PETUNJUK DAN KETENTUAN: Tolong salin semua item di bawah ini tanpa mengubah satu karakter pun.

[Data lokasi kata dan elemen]
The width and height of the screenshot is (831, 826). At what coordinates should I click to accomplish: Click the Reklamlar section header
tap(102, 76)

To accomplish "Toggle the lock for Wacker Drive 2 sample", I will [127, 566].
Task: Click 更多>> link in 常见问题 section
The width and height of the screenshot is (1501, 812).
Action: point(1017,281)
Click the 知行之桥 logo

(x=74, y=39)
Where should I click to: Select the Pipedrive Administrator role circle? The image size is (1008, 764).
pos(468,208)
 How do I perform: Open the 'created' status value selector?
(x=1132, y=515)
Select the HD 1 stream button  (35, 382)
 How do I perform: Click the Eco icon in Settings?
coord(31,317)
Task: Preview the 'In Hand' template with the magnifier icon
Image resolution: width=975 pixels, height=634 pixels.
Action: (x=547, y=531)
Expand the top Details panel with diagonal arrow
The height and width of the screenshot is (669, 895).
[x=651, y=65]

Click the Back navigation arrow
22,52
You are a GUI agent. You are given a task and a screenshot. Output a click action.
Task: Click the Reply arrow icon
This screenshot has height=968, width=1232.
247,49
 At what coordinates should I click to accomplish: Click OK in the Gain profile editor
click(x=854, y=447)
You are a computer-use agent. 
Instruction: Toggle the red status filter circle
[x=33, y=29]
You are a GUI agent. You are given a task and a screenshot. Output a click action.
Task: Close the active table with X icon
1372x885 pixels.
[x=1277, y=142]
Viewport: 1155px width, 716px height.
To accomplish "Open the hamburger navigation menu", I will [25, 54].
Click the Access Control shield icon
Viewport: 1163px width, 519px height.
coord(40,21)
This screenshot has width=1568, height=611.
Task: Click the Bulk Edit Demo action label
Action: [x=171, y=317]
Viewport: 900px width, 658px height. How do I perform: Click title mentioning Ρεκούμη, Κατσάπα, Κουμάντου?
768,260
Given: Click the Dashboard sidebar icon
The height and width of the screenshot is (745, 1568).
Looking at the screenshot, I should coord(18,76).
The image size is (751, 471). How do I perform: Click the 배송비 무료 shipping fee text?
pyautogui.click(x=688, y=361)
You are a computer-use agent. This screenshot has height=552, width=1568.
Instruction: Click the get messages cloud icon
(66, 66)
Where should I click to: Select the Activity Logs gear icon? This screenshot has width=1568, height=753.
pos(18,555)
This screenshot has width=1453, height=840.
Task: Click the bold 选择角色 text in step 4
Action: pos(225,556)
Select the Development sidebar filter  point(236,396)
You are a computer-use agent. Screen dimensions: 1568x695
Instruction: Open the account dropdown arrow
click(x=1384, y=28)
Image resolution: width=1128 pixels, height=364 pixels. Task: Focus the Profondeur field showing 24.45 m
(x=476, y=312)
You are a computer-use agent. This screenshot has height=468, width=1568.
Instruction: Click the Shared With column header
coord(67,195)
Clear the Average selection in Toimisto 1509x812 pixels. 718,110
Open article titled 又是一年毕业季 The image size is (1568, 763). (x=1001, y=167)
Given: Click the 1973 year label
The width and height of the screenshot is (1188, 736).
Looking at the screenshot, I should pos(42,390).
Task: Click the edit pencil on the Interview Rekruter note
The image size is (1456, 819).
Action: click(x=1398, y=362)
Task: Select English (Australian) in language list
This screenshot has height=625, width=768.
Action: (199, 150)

HASIL YANG BENAR:
The width and height of the screenshot is (831, 826). At what coordinates should I click to accomplish: Click the Reklamlar section header
tap(102, 76)

To accomplish "Toggle the lock for Wacker Drive 2 sample", I will [127, 566].
Task: Click 更多>> link in 常见问题 section
The width and height of the screenshot is (1501, 812).
Action: point(1017,281)
Click the 知行之桥 logo

(x=74, y=39)
Where should I click to: Select the Pipedrive Administrator role circle? The image size is (1008, 764).
pos(468,208)
 How do I perform: Open the 'created' status value selector?
(x=1132, y=515)
Select the HD 1 stream button  (35, 382)
 How do I perform: Click the Eco icon in Settings?
coord(31,317)
Task: Preview the 'In Hand' template with the magnifier icon
Image resolution: width=975 pixels, height=634 pixels.
Action: (x=547, y=531)
Expand the top Details panel with diagonal arrow
The height and width of the screenshot is (669, 895).
[x=651, y=65]

Click the Back navigation arrow
22,52
You are a GUI agent. You are given a task and a screenshot. Output a click action.
Task: Click the Reply arrow icon
This screenshot has height=968, width=1232.
247,49
 At what coordinates should I click to accomplish: Click OK in the Gain profile editor
click(x=854, y=447)
You are a computer-use agent. 
Instruction: Toggle the red status filter circle
[x=33, y=29]
You are a GUI agent. You are given a task and a screenshot. Output a click action.
Task: Close the active table with X icon
1372x885 pixels.
[x=1277, y=142]
Viewport: 1155px width, 716px height.
To accomplish "Open the hamburger navigation menu", I will [25, 54].
Click the Access Control shield icon
Viewport: 1163px width, 519px height.
coord(40,21)
This screenshot has width=1568, height=611.
Task: Click the Bulk Edit Demo action label
Action: [x=171, y=317]
Viewport: 900px width, 658px height. How do I perform: Click title mentioning Ρεκούμη, Κατσάπα, Κουμάντου?
768,260
Given: Click the Dashboard sidebar icon
The height and width of the screenshot is (745, 1568).
Looking at the screenshot, I should coord(18,76).
The image size is (751, 471). How do I perform: Click the 배송비 무료 shipping fee text?
pyautogui.click(x=688, y=361)
You are a computer-use agent. This screenshot has height=552, width=1568.
Instruction: Click the get messages cloud icon
(66, 66)
Where should I click to: Select the Activity Logs gear icon? This screenshot has width=1568, height=753.
pos(18,555)
This screenshot has width=1453, height=840.
Task: Click the bold 选择角色 text in step 4
Action: pos(225,556)
Select the Development sidebar filter  point(236,396)
You are a computer-use agent. Screen dimensions: 1568x695
Instruction: Open the account dropdown arrow
click(x=1384, y=28)
Image resolution: width=1128 pixels, height=364 pixels. Task: Focus the Profondeur field showing 24.45 m
(x=476, y=312)
You are a computer-use agent. This screenshot has height=468, width=1568.
Instruction: Click the Shared With column header
coord(67,195)
Clear the Average selection in Toimisto 1509x812 pixels. 718,110
Open article titled 又是一年毕业季 The image size is (1568, 763). (x=1001, y=167)
Given: Click the 1973 year label
The width and height of the screenshot is (1188, 736).
Looking at the screenshot, I should pos(42,390).
Task: Click the edit pencil on the Interview Rekruter note
The image size is (1456, 819).
Action: click(x=1398, y=362)
Task: Select English (Australian) in language list
This screenshot has height=625, width=768.
Action: (199, 150)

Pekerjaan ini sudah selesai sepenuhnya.